But the feel-good atmosphere of the news conference at which Jackson was introduced as the Raiders' new head coach rapidly evaporated as Raiders boss Al Davis veered into Weird-land.
It's not unfamiliar territory for Davis. And it's not even clear that his performance at the Jackson news conference was his all-time weirdest (connoisseurs of these things tend to point to the 2008 gathering where Davis used an overhead projector to display a letter he'd sent to fired coach Lane Kiffin). But still--does this stuff happen anywhere else?

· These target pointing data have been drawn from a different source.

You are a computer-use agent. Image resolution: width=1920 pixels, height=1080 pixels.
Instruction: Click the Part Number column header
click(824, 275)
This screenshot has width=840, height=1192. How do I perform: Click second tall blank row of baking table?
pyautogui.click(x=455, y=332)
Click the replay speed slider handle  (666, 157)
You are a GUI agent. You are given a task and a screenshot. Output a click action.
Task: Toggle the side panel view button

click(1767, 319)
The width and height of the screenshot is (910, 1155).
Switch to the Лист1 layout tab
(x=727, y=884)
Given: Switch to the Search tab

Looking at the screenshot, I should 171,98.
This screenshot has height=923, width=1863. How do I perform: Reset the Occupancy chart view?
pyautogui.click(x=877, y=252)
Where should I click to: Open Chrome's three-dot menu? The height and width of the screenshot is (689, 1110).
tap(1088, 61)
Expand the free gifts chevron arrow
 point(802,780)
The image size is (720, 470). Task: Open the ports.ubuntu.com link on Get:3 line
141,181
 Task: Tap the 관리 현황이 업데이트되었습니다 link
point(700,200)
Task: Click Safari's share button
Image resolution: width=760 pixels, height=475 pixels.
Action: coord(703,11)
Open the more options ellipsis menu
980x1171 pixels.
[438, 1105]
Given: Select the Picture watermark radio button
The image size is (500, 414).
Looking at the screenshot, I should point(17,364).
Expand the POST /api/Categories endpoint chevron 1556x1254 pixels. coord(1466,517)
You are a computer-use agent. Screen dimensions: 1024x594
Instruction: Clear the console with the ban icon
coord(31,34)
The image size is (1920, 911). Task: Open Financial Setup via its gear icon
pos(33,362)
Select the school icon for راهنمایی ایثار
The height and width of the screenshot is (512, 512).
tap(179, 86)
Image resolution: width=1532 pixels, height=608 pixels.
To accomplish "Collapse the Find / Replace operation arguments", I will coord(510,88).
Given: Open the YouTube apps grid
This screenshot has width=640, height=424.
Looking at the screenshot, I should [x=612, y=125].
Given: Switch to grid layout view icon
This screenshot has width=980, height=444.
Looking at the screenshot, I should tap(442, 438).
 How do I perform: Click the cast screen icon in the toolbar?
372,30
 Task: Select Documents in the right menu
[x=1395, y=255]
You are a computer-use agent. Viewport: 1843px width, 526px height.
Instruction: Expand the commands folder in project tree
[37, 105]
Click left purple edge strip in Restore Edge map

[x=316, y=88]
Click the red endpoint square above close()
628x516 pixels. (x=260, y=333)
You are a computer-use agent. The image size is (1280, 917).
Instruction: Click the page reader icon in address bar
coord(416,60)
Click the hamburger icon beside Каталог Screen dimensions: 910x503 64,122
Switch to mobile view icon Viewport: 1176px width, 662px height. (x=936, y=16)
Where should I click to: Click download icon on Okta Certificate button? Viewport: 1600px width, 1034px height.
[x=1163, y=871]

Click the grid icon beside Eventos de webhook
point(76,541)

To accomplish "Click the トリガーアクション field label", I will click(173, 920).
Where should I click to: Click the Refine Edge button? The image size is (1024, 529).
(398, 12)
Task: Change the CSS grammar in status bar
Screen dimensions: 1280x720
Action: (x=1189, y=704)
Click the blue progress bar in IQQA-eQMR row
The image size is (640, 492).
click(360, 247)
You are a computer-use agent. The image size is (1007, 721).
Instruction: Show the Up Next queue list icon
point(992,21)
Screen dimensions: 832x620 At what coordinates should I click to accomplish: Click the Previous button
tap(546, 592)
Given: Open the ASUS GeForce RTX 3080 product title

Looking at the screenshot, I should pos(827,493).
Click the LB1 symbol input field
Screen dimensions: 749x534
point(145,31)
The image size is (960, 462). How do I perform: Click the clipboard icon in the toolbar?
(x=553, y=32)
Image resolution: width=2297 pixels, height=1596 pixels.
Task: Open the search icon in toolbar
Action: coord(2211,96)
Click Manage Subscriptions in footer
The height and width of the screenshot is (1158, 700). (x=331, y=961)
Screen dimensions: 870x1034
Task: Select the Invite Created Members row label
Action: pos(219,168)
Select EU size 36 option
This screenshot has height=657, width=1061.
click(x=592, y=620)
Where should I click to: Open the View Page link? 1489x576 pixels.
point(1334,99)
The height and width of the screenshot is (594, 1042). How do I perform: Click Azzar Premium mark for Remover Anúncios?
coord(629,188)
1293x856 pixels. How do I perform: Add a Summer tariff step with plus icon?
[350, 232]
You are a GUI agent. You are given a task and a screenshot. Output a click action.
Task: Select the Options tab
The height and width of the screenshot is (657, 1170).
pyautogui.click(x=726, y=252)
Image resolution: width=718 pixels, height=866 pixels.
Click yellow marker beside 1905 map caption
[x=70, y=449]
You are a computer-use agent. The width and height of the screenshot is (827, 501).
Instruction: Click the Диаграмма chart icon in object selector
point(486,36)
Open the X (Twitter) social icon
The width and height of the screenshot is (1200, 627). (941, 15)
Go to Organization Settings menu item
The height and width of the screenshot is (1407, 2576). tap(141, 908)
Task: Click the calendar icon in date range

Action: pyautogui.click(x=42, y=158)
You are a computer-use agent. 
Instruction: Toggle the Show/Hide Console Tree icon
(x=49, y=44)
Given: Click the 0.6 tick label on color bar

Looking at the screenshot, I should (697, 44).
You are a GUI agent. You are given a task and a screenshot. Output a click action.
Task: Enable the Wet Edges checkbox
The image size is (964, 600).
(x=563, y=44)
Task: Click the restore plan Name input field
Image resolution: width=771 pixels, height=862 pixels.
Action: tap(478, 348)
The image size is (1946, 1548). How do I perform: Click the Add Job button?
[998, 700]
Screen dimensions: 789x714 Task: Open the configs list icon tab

Sure, pro sports is a world full of big egos and high stakes. No doubt, there's intrigue everywhere. But for all the vaunted secrecy of the Raiders organization, nobody hangs the dirty laundry out in public like the Silver and Black. While he was busy slagging his most recently-dismissed head coach, Tom Cable, Davis did the following:
- Mocked Cable's claim that an 8-8 season meant the Raiders weren't losers anymore
- Revealed the Raiders had been named co-defendants in a lawsuit accusing Cable of physically abusing a woman
- Accused Cable of breaking team rules by bringing the woman in question on road trips (and also accused Cable of hiding this from Davis)
As usual with the Raiders, there are at least as many questions as answers. Foremost, why would Davis keep Cable around for the entire 2010 season after learning of what Davis clearly believed to be unacceptable behavior? The Raider boss answered that by saying he didn't want to switch coaches and create what he called "an uproar" while the Raiders had a shot at the playoffs and before he knew Jackson well enough. In other words, he'd already decided to fire Cable but let another whole season slip by before pulling the lever.
And people wonder why the Coliseum doesn't sell out anymore and how a team can go 6-0 in its division and still miss the playoffs. Only in Oakland.